BI Kaltim Dorong Inovasi Digitalisasi Pembayaran
GoIKN.com – Bank Indonesia Provinsi Kalimantan Timur (BI Kaltim) mendorong inovasi digitalisasi pembayaran, peningkatan akseptasi transaksi digital, memperkuat akses pembiayaan bagi UMKM dan ketahanan pangan.
Langkah tersebut diambil untuk mendukung pertumbuhan ekonomi yang inklusif. Bersama dengan OJK Kaltim-Kaltara, BI Kaltim juga berkomitmen menguatkan literasi dan edukasi keuangan.
Termasuk soal inklusi keuangan, perlindungan konsumen, serta kampanye Cinta, Bangga, Paham Rupiah dan keuangan digital. Ini di bahas dalam Rapat Koordinasi Pimpinan Bank Indonesia, Otoritas Jasa Keuangan dan Perbankan Samarinda 2025.
Melalui terjalinnya kolaborasi antara Kantor Perwakilan Bank Indonesia Provinsi Kalimantan Timur, OJK Kaltim-Kaltara, dan perbankan, berbagai peluang kerja sama diidentifikasi guna mendukung efisiensi maupun dampak ekonomi yang lebih luas lagi.
Kepala Perwakilan BI Kaltim, Budi Widihartanto mengatakan bahwa dalam upaya mendukung ekonomi daerah, sinergi dan kolaborasi ini sangat penting. Utamanya untuk mendorong pertumbuhan ekonomi, ketahanan pangan yang sesuai dengan asta cita.

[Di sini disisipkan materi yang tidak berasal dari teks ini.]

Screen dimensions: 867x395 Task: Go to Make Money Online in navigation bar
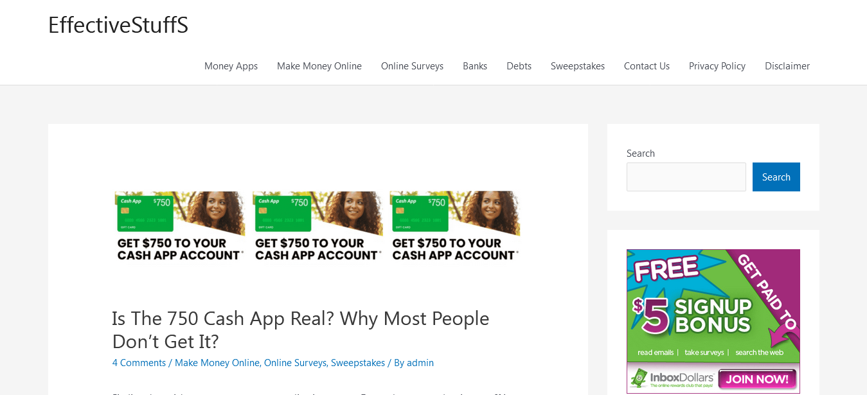pyautogui.click(x=319, y=66)
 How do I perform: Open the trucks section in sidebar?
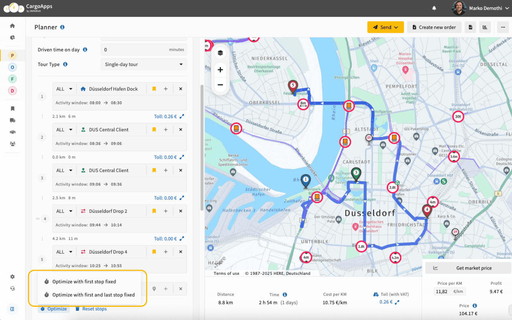[x=12, y=120]
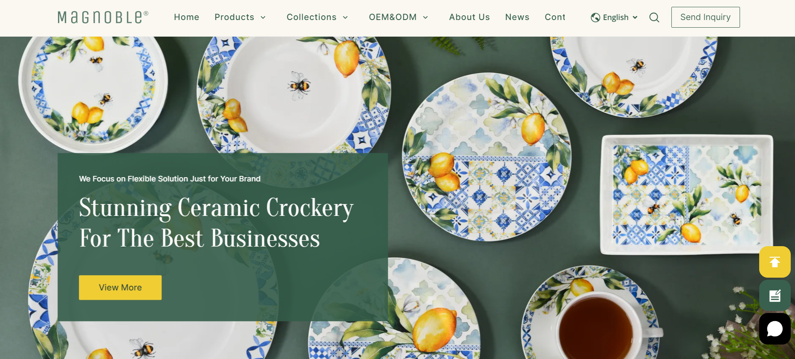
Task: Click the Products menu label
Action: click(x=234, y=17)
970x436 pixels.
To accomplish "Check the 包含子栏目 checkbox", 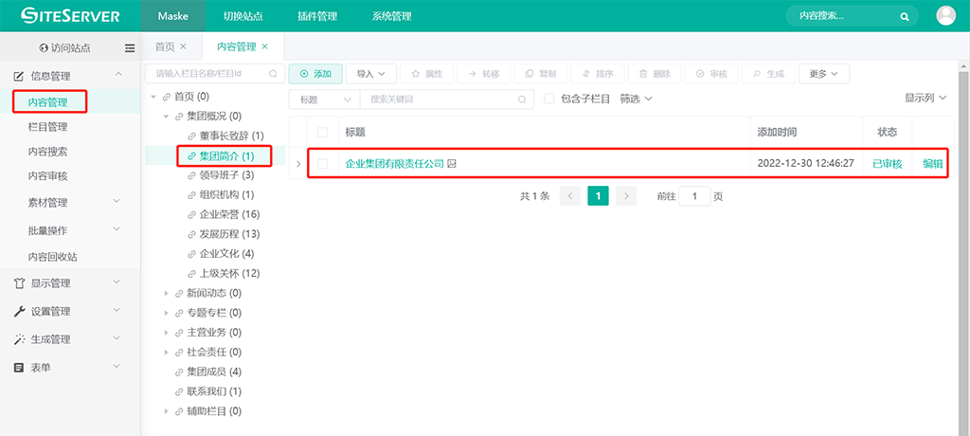I will pos(548,99).
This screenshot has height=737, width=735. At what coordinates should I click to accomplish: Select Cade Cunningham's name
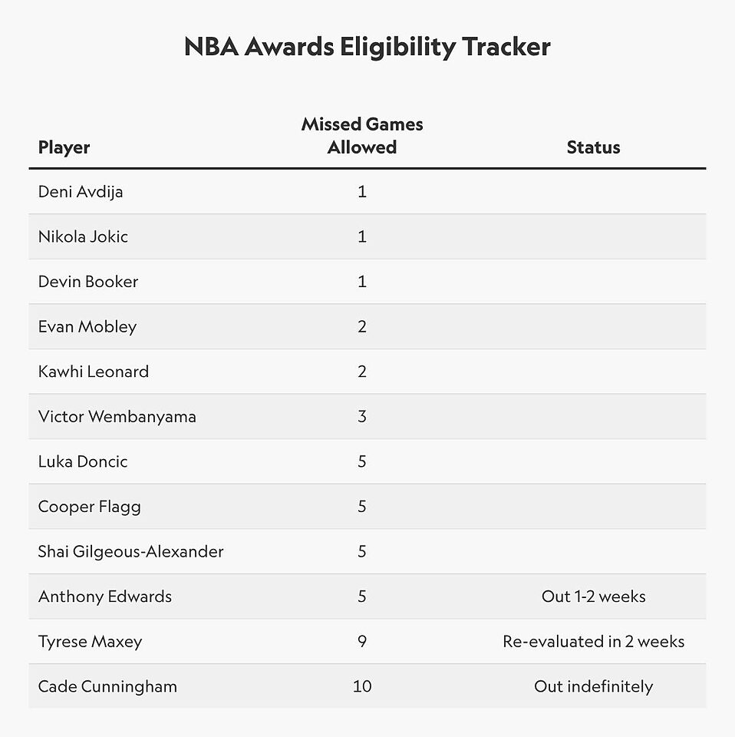pyautogui.click(x=107, y=686)
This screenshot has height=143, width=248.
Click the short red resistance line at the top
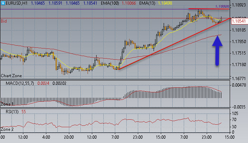pos(209,9)
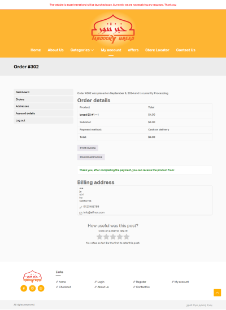Image resolution: width=226 pixels, height=310 pixels.
Task: Open the WhatsApp social icon
Action: [41, 288]
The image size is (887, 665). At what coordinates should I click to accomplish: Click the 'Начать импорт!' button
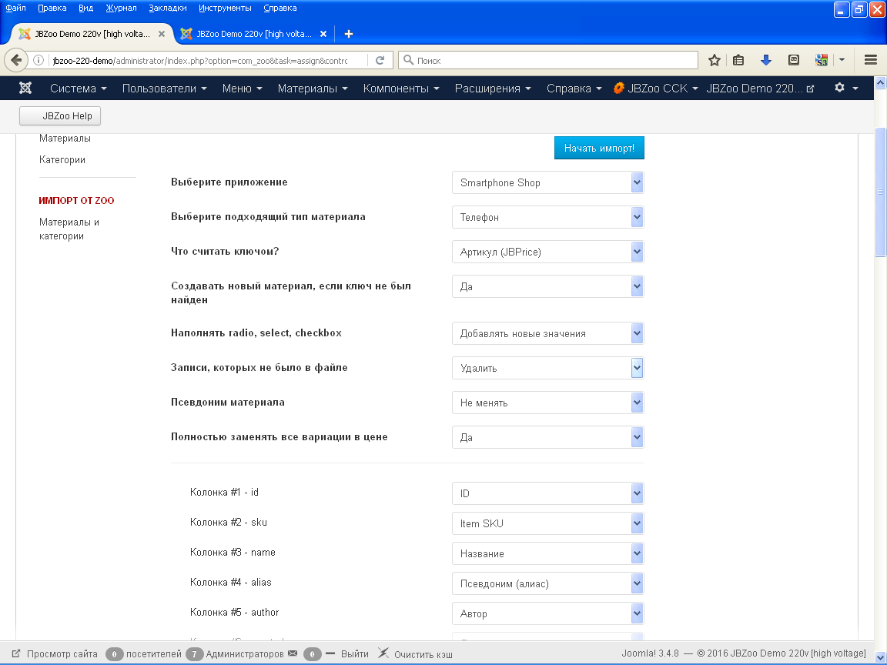pos(599,148)
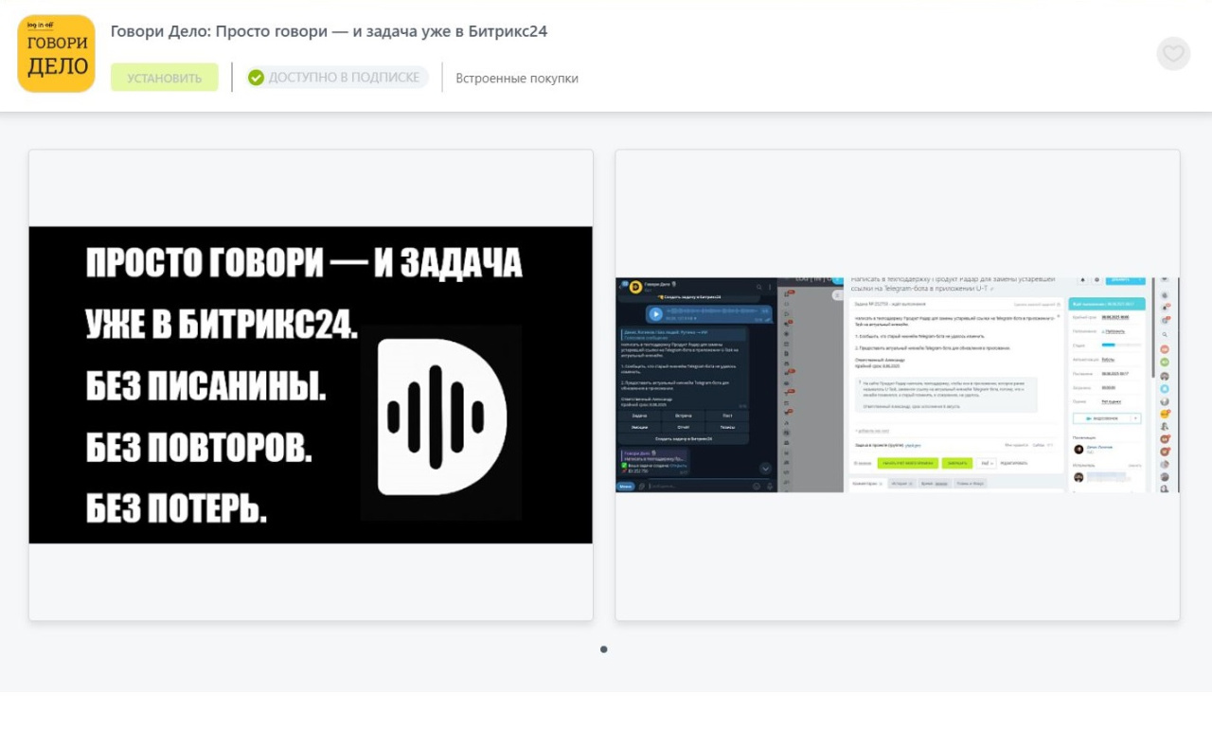Click the search magnifier in Telegram chat header
1212x744 pixels.
pyautogui.click(x=758, y=287)
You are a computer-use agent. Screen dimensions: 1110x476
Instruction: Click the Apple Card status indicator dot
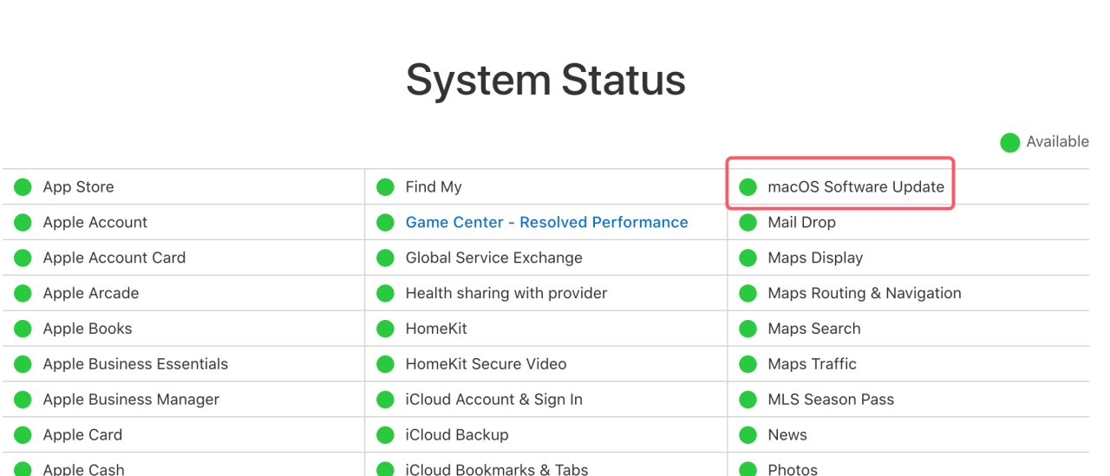click(23, 435)
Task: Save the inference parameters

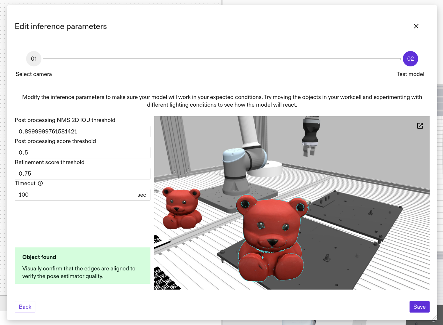Action: pyautogui.click(x=419, y=307)
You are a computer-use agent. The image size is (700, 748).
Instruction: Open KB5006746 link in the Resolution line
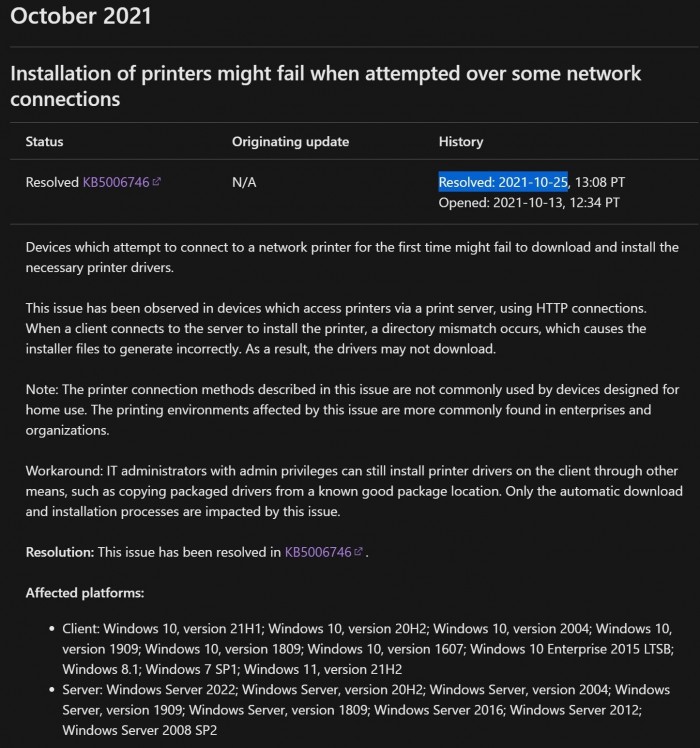(x=318, y=551)
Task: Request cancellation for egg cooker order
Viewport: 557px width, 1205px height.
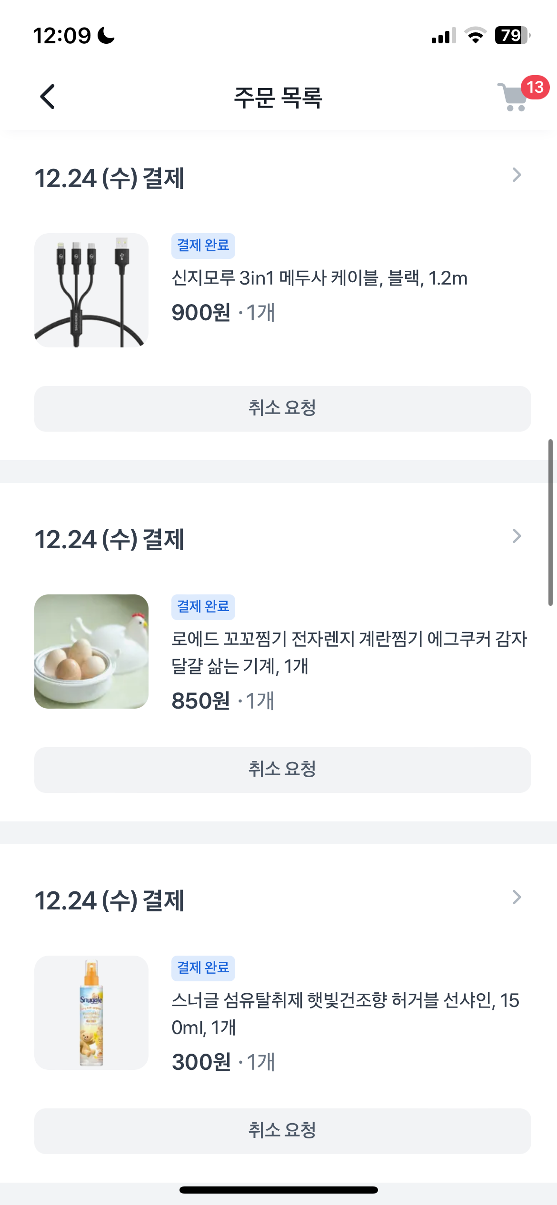Action: click(282, 770)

“Pertumbuhan ini tentunya dapat dicapai tidak lain dengan kontributor utama di wilayah timur karena masih banyak daerah timur yang masih dapat dioptimalkan“ ungkap Budi sebagaimana mengutip kaltimprov.go.id, Senin (3/2/2025).
Selanjutnya, Bank Indonesia, OJK, dan perbankan akan terus memperkuat sinergi maupun kolaborasi demi memastikan pertumbuhan ekonomi yang stabil, inklusif, dan berkelanjutan.
Kemudian dengan itu, diharapkan sistem keuangan yang lebih kokoh mampu memberikan manfaat luas bagi masyarakat. Pada kesempatan tersebut, Kepala OJK Kaltim dan Kaltra Kaltim Parjiman menyampaikan bahwa sektor keuangan tetap terjaga meski ada di tengah ketidakpastian global.
Ini tercermin dari rasio kredit bermasalah (NPL) yang menurun dari angka 1,65 persen menjadi 1,08 persen. Lalu tren kredit perbankan tumbuh sebesar 8,57 persen (yoy) pada Desember 2024.
Dilihat lima sektor utama penyaluran kredit perbankan di Kalimantan Timur berdasarkan lokasi bank, yaitu mencakup Pemilikan Peralatan Rumah Tangga 21,15 persen Pertanian, Perburuan, dan Kehutanan 15,22 persen, Perdagangan Besar dan Eceran 14,54 persen, Pertambangan dan Penggalian 9,84 persen, serta Pemilikan Rumah Tinggal 9,11 persen.
Sedangkan berdasarkan lokasi proyek, sektor dengan penyaluran kredit tertinggi adalah Pertambangan dan Penggalian 21,55 persen, Pertanian, Perburuan, dan Kehutanan 18,41 persen, Pemilikan Peralatan Rumah Tangga 10,96 persen, Perdagangan Besar dan Eceran 10,69 persen, Industri Pengolahan 8,46 persen dan Konstruksi 6,18 persen.